На площади было тихо, и лишь из-за треснувших окон «Каторги» доносились визгливые голоса «теток», орущих какую-то пьяную залихватскую песню...
Глава 24
ФАРТОВОЕ ПРЕДЛОЖЕНИЕ
Возможно, это было самое страшное место в Москве. Сюда не совались даже полицейские городовые, вроде Руднева, Степанычева или Лохматкина, заработавшие четвертьвековую выслугу на своем посту, а стало быть, и пенсион, и знавшие почти всех хитрованцев в лицо и по именам. А ведь сии городовые даже у фартовых были в почете и уважении. Бывало, выйдет такой деловой на свободу, – так первым делом под светлы очи «своего» городового: вот-де, Федот Иванович или Прокопий Самсонович, прибыл я, не извольте сумлевацца!
Да что там городовые!
Сам черт, верно, подумал бы, прежде чем спуститься в страшные подземелья Сухого оврага. Эти трехэтажные обшарпанные корпуса сразу за «Утюгом» – лицевым домом, выходившим заостренным концом на Хитровскую площадь – были заселены самыми отъявленными и отчаянными негодяями.

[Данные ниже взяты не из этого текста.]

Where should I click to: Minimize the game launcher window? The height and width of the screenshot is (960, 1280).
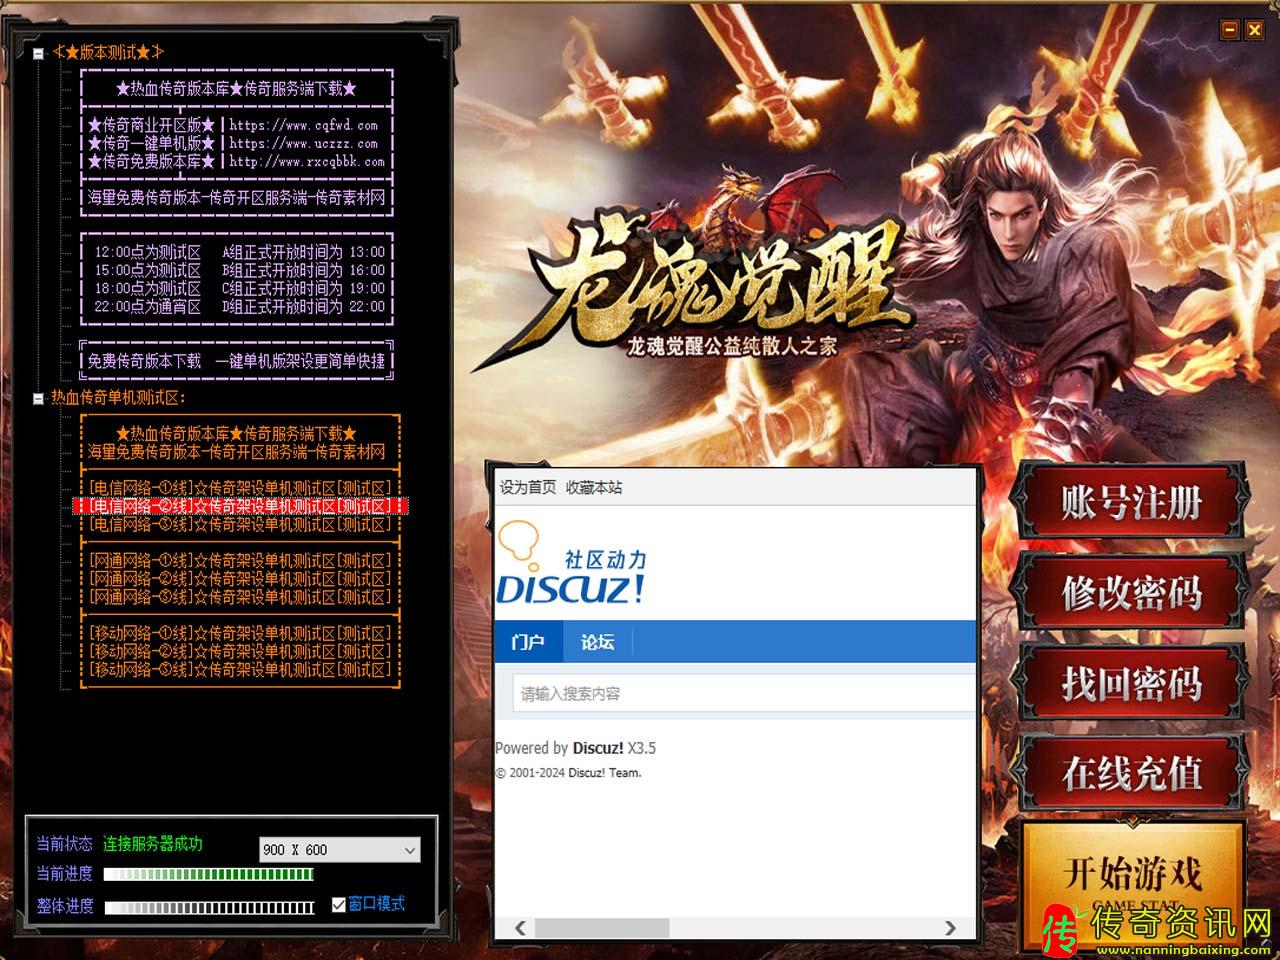pyautogui.click(x=1230, y=30)
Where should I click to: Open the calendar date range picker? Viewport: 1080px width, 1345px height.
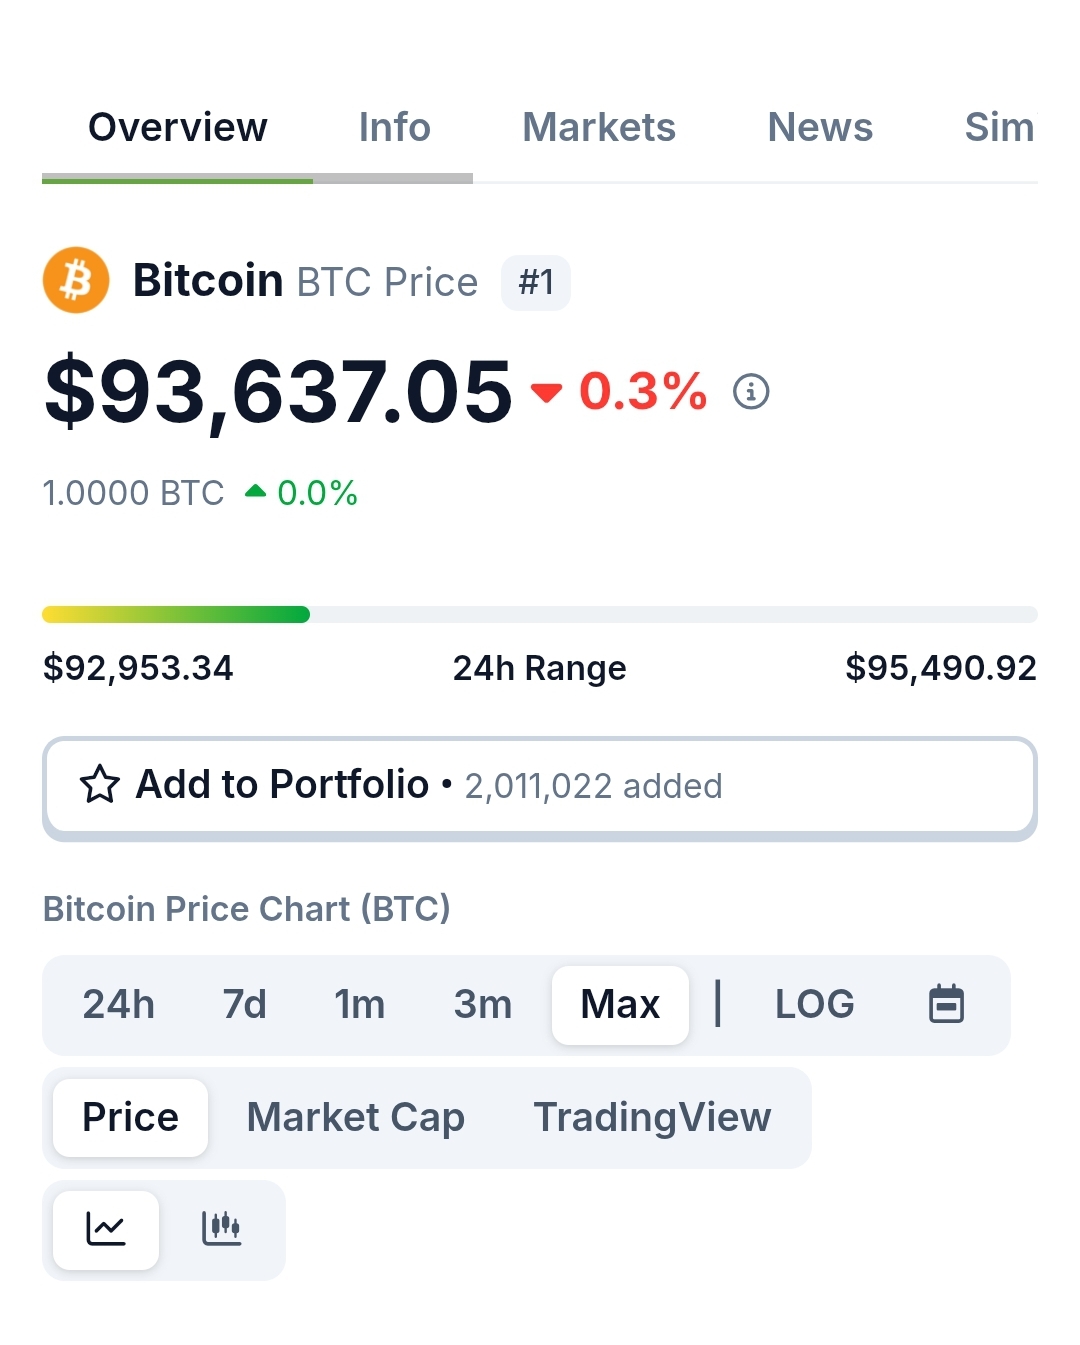tap(946, 1004)
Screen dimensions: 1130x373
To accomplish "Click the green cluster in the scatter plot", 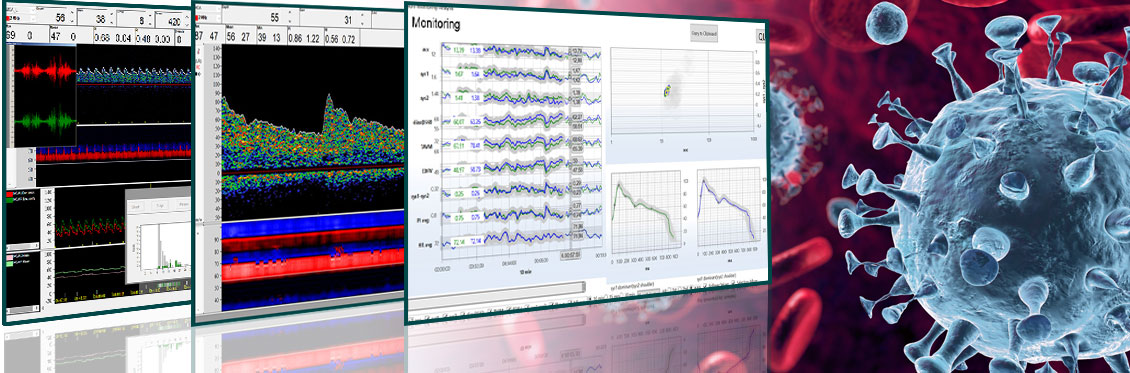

Именно из темных коридоров этих корпусов тараканами выползали на «дело» фартовые ребята с финскими ножами за голенищами сапог, фомками за поясом и револьверами в карманах «спинжаков». Звались такие ребятки «волками Сухого оврага», и не приведи господь оказаться кому-либо поперек их пути. Именно в подземных коридорах Сухого оврага находились тайники и хованки, в которых отлеживались деловые и мазы во время облав или розыска. И не дай вам бог прознать ненароком про такой вот тайник-хованку, ежели вы не громила или не «иван», – враз башку отрежут!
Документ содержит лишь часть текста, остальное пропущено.